RECORDS FOR THE EXERCISE:
+ + + + +

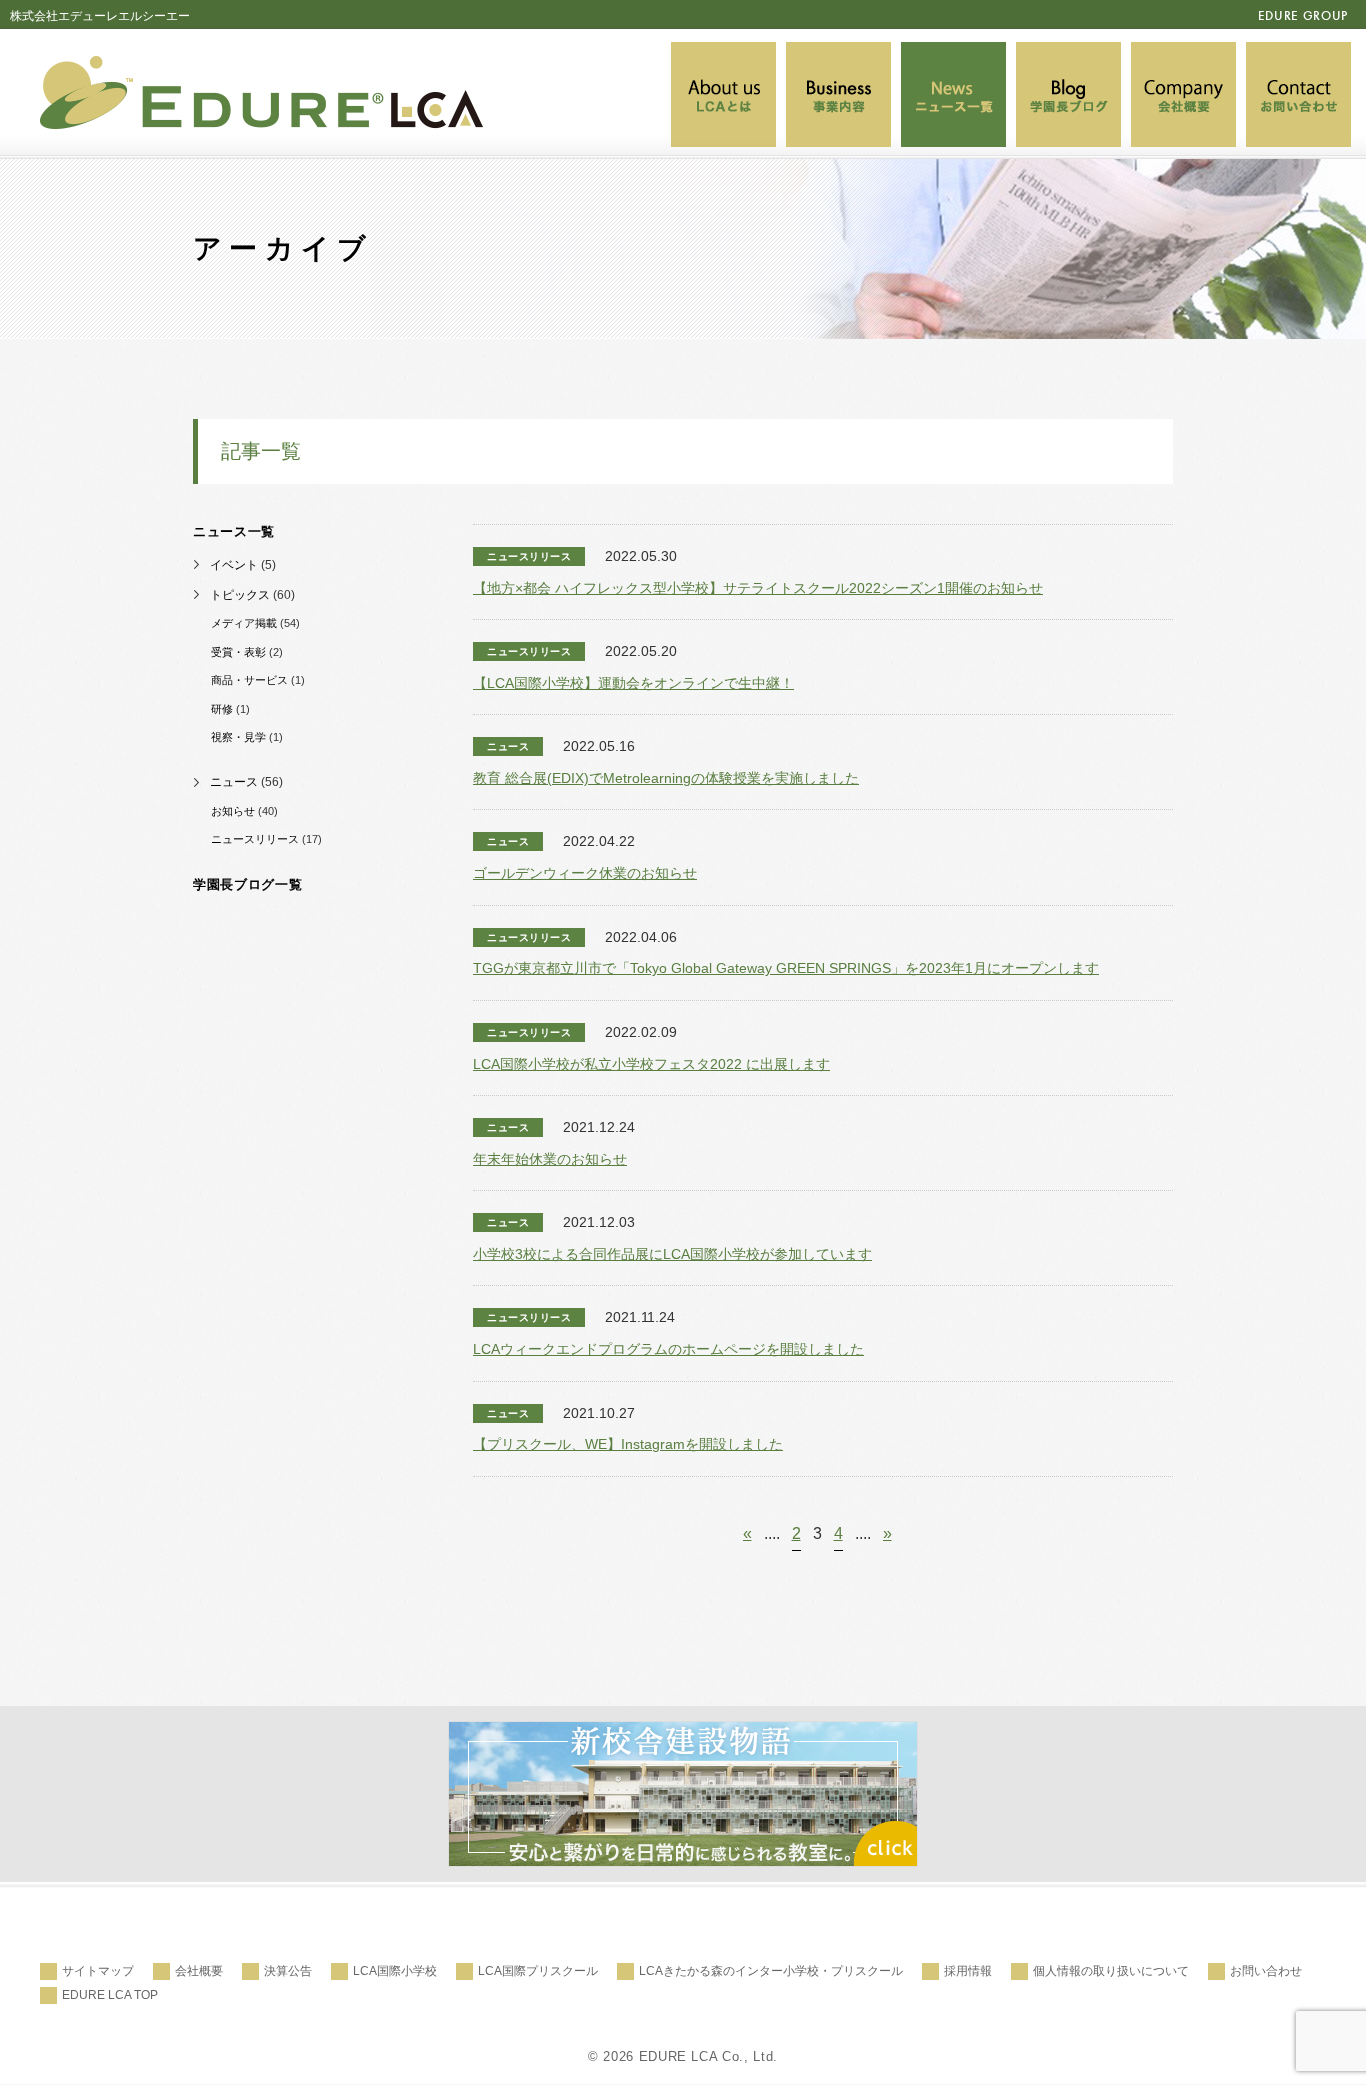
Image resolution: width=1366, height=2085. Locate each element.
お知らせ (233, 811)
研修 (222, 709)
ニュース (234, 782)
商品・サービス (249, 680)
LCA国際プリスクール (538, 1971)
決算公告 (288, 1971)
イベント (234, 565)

+ + + + +

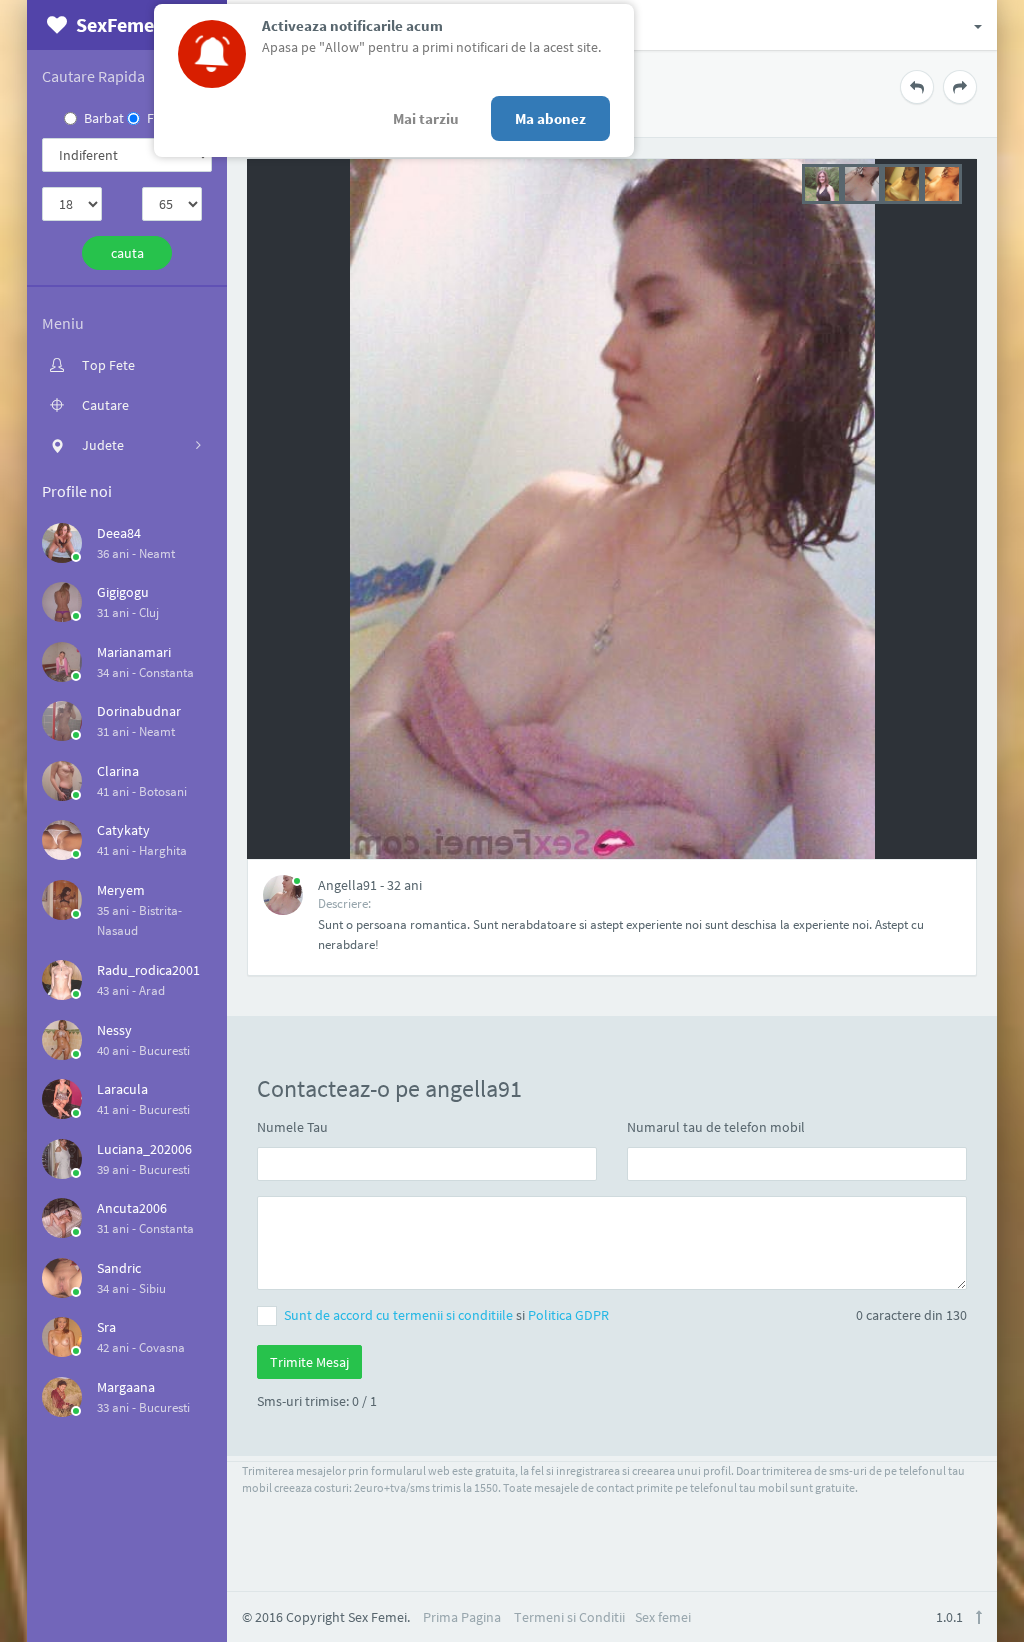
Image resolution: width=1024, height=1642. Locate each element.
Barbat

+ + + + +

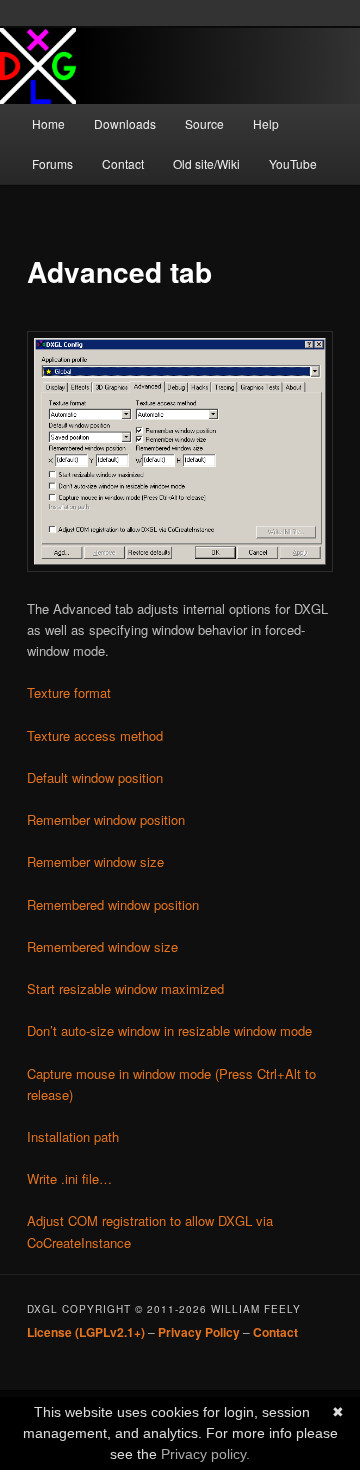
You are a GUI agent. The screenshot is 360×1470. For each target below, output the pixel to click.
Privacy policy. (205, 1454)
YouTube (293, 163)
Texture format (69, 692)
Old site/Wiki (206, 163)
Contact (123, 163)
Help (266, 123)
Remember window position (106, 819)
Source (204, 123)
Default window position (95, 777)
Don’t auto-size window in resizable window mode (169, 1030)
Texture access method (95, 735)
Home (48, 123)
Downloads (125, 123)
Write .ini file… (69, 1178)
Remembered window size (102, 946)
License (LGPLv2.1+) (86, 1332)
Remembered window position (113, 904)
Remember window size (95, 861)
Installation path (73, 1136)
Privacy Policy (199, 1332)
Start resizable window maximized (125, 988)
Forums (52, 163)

+ + + + +

Keeping every character as it is, restate the lines above that run from the line with "Old site/Wiki (206, 163)" through the line with "Forums (52, 163)", both included, and nothing else.

REPLY:
Old site/Wiki (206, 163)
Contact (123, 163)
Help (266, 123)
Remember window position (106, 819)
Source (204, 123)
Default window position (95, 777)
Don’t auto-size window in resizable window mode (169, 1030)
Texture access method (95, 735)
Home (48, 123)
Downloads (125, 123)
Write .ini file… (69, 1178)
Remembered window size (102, 946)
License (LGPLv2.1+) (86, 1332)
Remembered window position (113, 904)
Remember window size (95, 861)
Installation path (73, 1136)
Privacy Policy (199, 1332)
Start resizable window maximized (125, 988)
Forums (52, 163)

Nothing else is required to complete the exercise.